What needs to be done: From the data below, repeat everything exactly except the images.

The data:
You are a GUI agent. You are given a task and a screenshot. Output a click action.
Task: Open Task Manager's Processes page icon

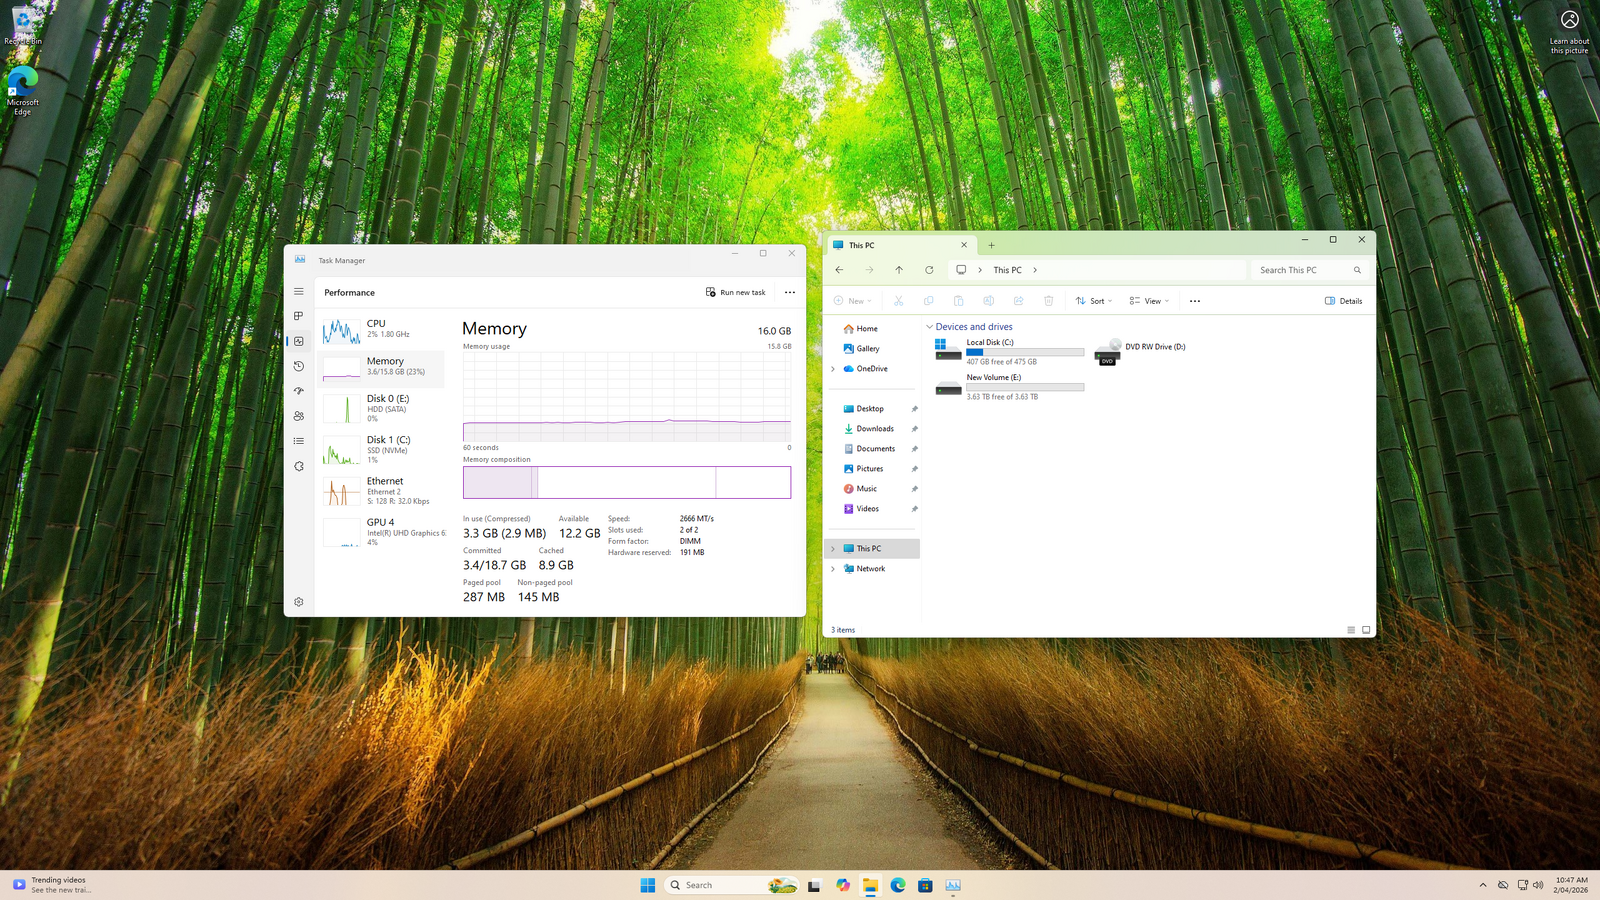pos(298,316)
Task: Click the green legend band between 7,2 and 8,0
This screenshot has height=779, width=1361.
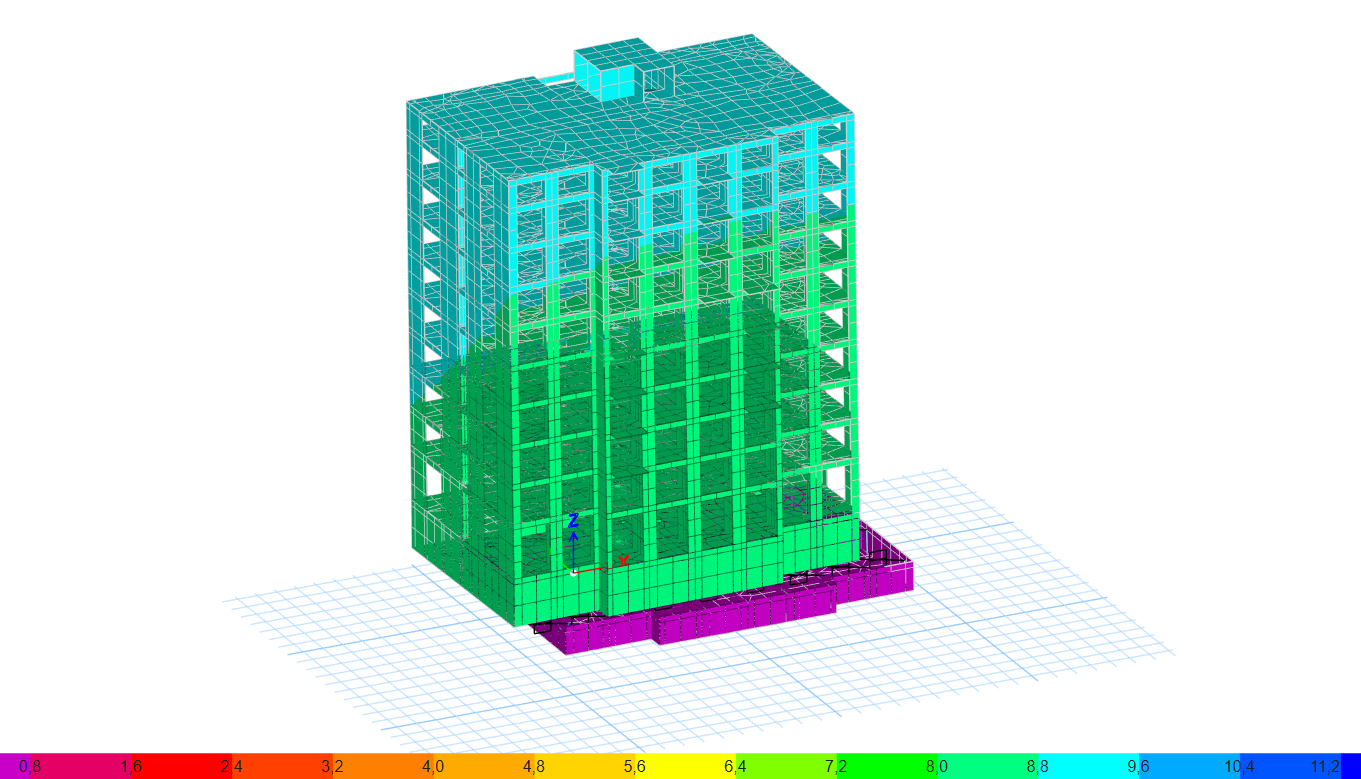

Problem solution:
You are a GUI agent. You are given a task and a screenshot. Output a click action.
Task: Open Task Manager's Processes page icon

pos(298,316)
Task: Click the green legend band between 7,2 and 8,0
This screenshot has height=779, width=1361.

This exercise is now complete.